MUMBAI There’s a robot named Elle at Larsen & Toubro’s new museum in Powai. She greets visitors, zips around on wheels, and probably has more computing power than your laptop. But here’s the thing nobody tells you: someone needs to make sure Elle and her dozens of high-tech friends don’t crash in the middle of impressing a VIP.
That someone, or rather that something, is a piece of software called Fuild. And it was built by Karishma Mandal, who currently serves as the Chief Technology Officer at Shree Commercial Interiors.
Now, if you’re not the kind of person who gets excited about infrastructure monitoring, here’s why Fuild matters: it takes all the incomprehensible data that computers spit out and turns it into something a normal human being can look at without wanting to lie down.
You know how, when your computer acts up, you open Task Manager and see a bunch of numbers and graphs that mean absolutely nothing to you? Yeah. Imagine that, but for an entire building full of interactive displays, holographic projections, and yes, those robots. Instead of meaningless numbers, Fuild optimizes the building management hardware, so you know what’s actually happening in plain English.
“I got tired of watching people stare blankly at monitoring dashboards,” Mandal says. “The data was all there, but nobody knew if things were good, bad, or about to explode. The hardware could not control itself to determine the usage, and hence Fluid was my answer to that problem.”
The tech itself is innovative yet easily deployable. Fluid plugs directly into whatever computing systems you’re running. It grabs performance data in real time. How hard your servers are working, whether your network is choking, and if your storage is running out of space. Then it does something most monitoring tools don’t: it actually makes sense of it all.
At Planet L&T, this matters more than you’d think.
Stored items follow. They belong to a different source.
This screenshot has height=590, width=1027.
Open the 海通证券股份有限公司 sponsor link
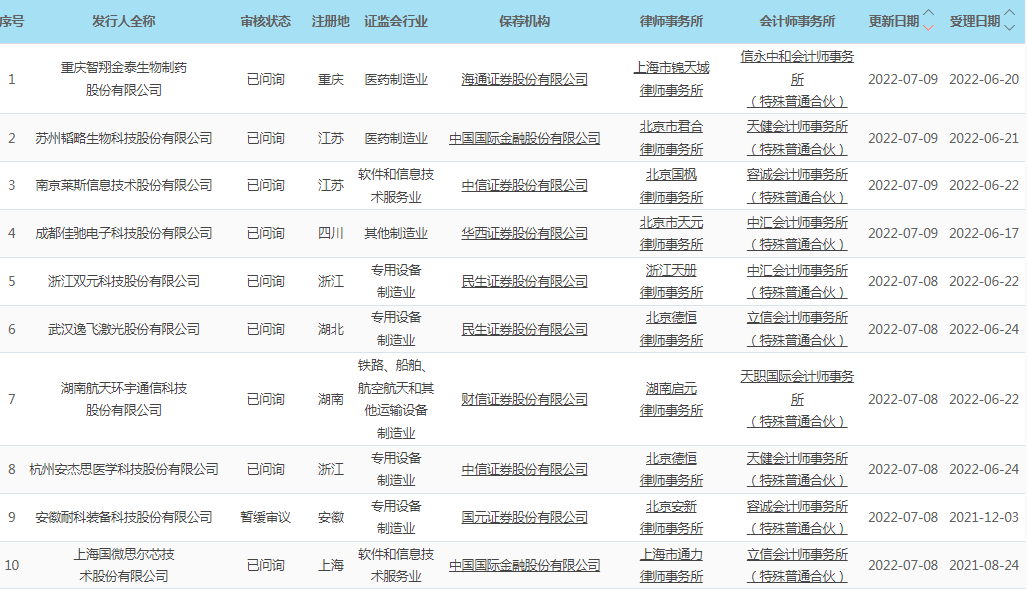[x=524, y=79]

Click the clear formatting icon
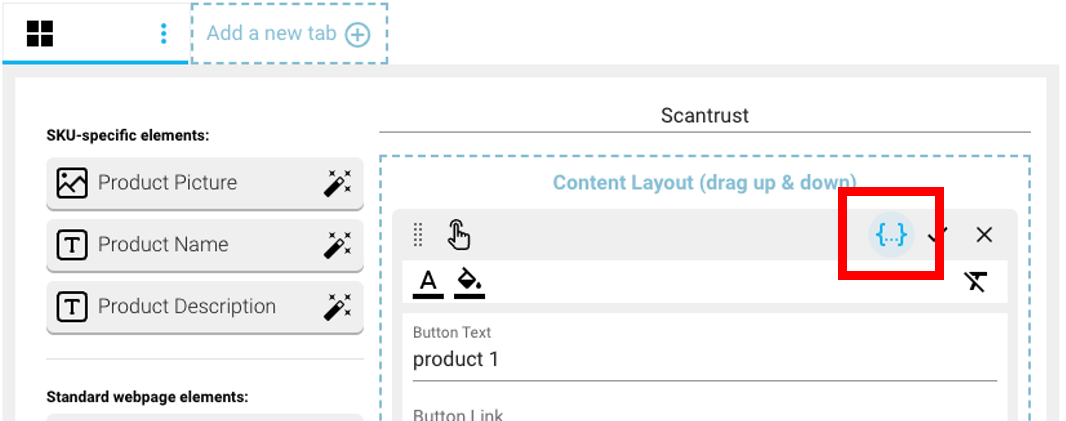click(x=976, y=282)
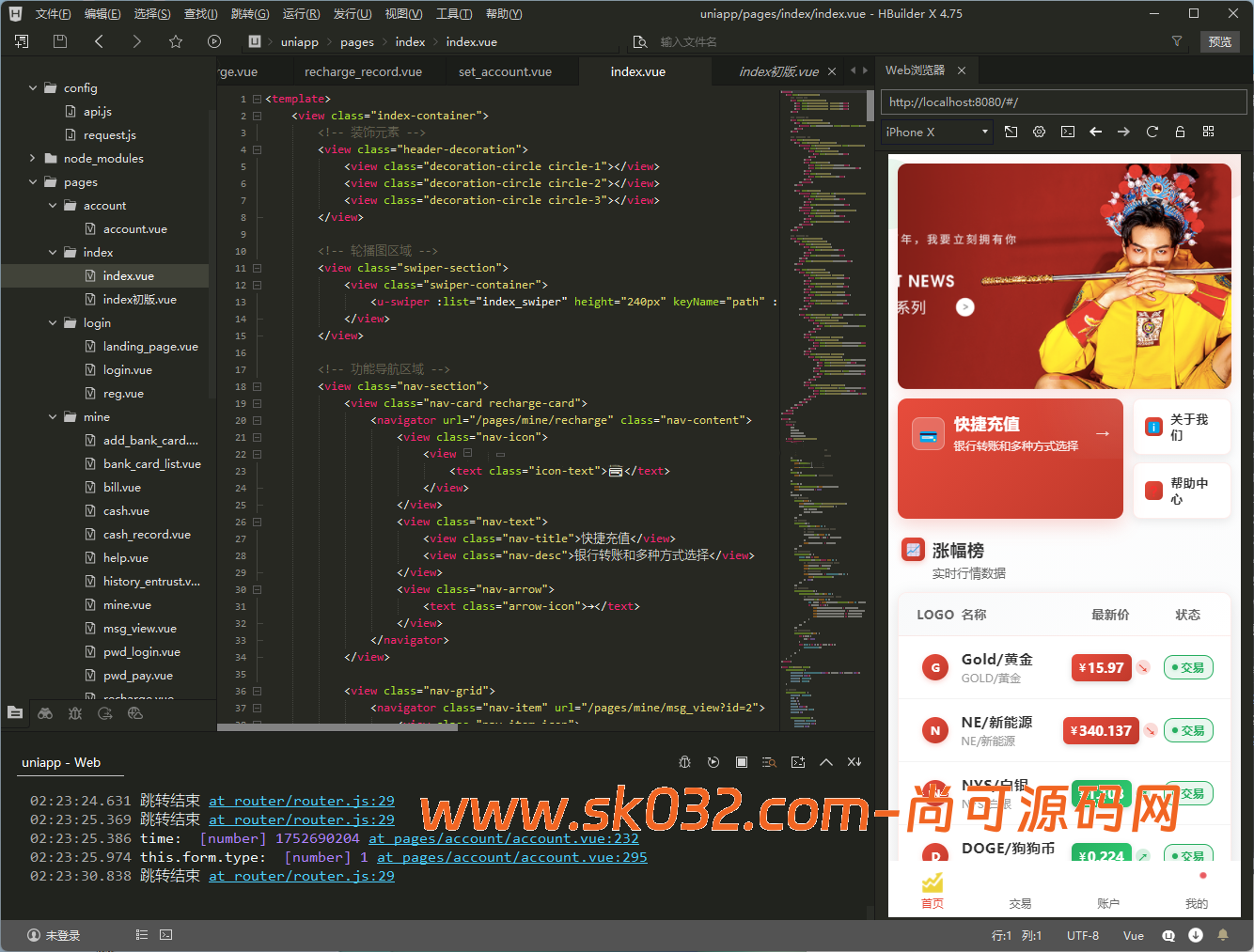Open the terminal icon in the status bar
1254x952 pixels.
tap(166, 935)
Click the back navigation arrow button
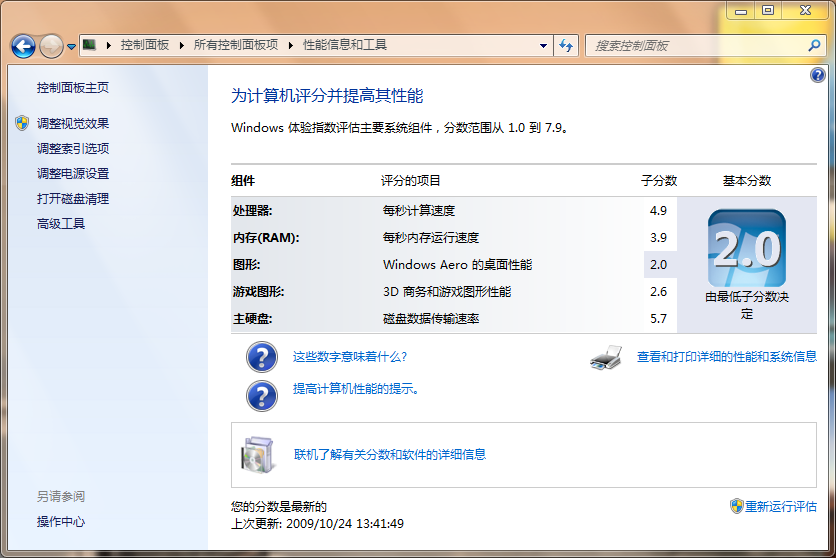 [23, 46]
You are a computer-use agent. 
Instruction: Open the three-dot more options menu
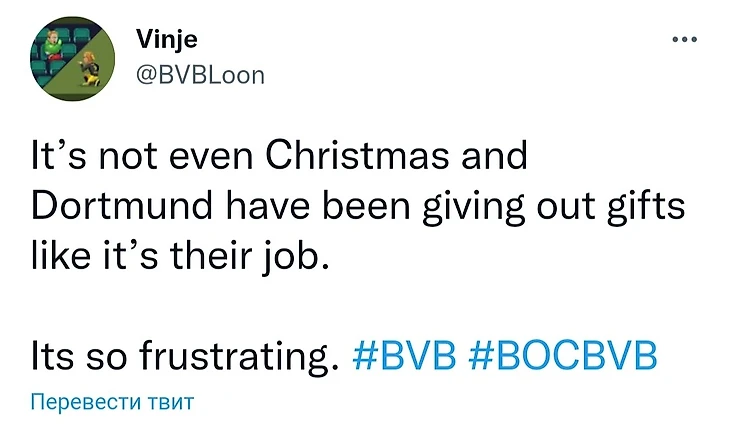coord(685,40)
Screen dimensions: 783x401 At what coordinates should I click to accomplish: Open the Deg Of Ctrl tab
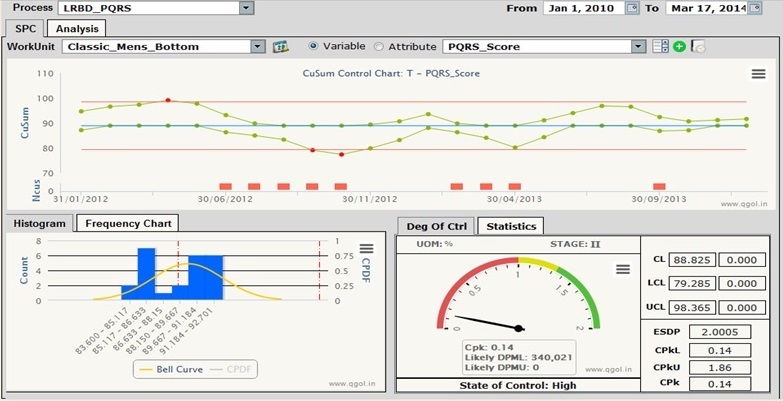[435, 226]
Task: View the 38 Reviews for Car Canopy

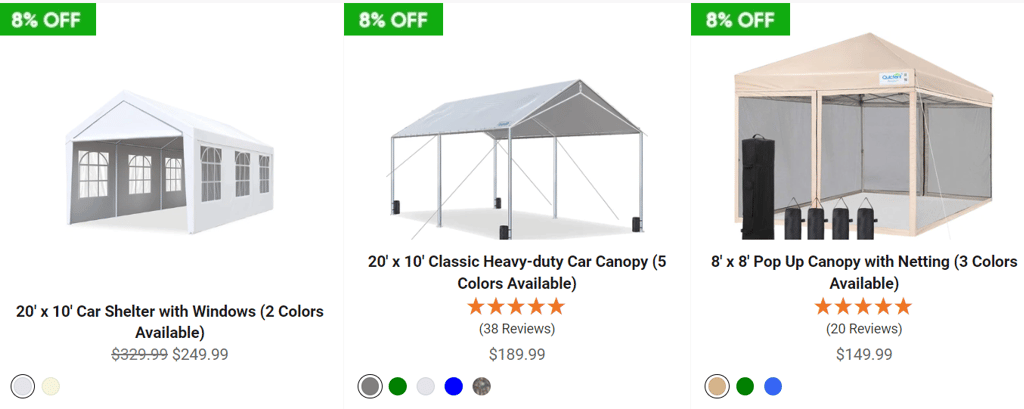Action: pyautogui.click(x=516, y=329)
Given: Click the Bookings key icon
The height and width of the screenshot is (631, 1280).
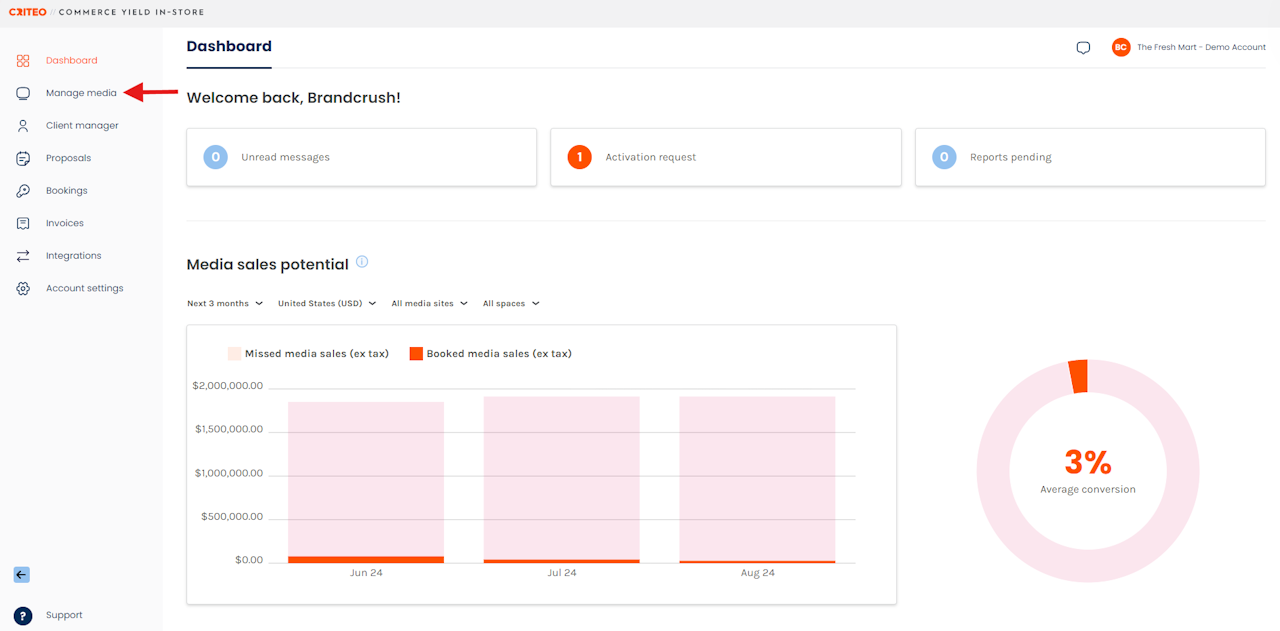Looking at the screenshot, I should click(23, 191).
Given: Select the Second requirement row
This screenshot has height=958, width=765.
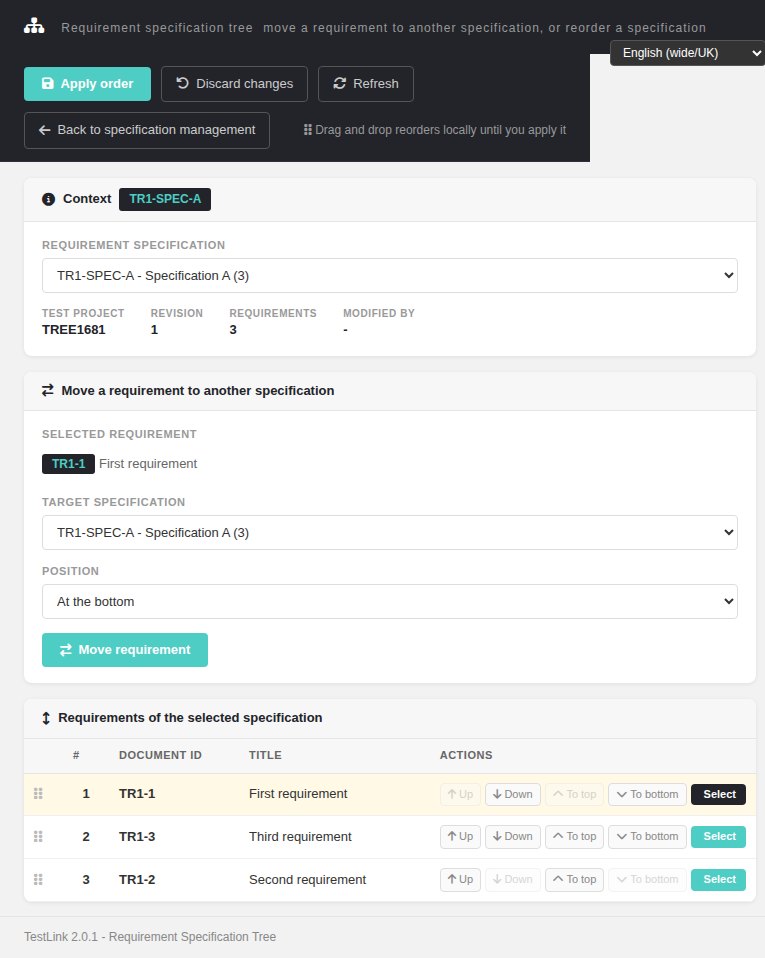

The place is 11,500 square feet of digital everything. Twelve zones of touchscreens, video walls, virtual reality setups, and a mini planetarium, where they show you the company’s origin
All of this runs on a distributed system that would give most IT departments nightmares. You’ve got media servers here, display controllers there, network switches everywhere. One thing goes wrong, and suddenly your multi-million dollar experience center is just an expensive hallway with some confused robots in it.
“The dream was simple,” Mandal explains. “I wanted the person managing the building to know what was happening without needing a computer science degree. If something’s about to break, they should know. If everything’s fine, they should know that too. No jargon, no guesswork.”
The real clever bit is how Fuild handles distributed systems. Most monitoring tools treat each piece of equipment like its own island. This server over here, that switch over there. Fuild looks at the whole ecosystem and figures out how everything connects. So when something goes sideways, you don’t just get an alert that Server #47 is unhappy. You get context: “Server #47 is unhappy because the storage array it talks to is maxed out, which is happening because Zone 3 is playing 4K video to 30 screens at once.”
For L&T, bringing in Fluid Tech made sense. The company’s CEO has been vocal about pushing new technology. Planet L&T was supposed to show off its digital chops.
The facility has been open since December 2020, right when everyone was still figuring out how to do Zoom calls properly. But it’s been running smoothly since then, with Fuild quietly doing its thing in the background. Visitors see the flashy robots and interactive displays. They don’t see the monitoring system making sure none of it crashes at an inconvenient moment.
What’s interesting is that Planet L&T is really just a proof of concept. The same technology could work anywhere you’ve got complex systems that need babysitting. Hospitals, factories, data centers, airports. Anywhere normal humans need to keep technical systems running without becoming experts in those systems.
“We built this for people, not for servers,” Mandal says. “The servers are fine. They do what they’re told. It’s the humans who need help understanding what’s going on.”
So next time you’re at a high-tech museum or corporate showroom, and everything just works, remember. There’s probably some Fluid software running in the background, translating computer-speak into human-speak, making sure the robots don’t rebel. And it was built by someone who understood that the hardest part of technology isn’t making it work. It’s making it understandable.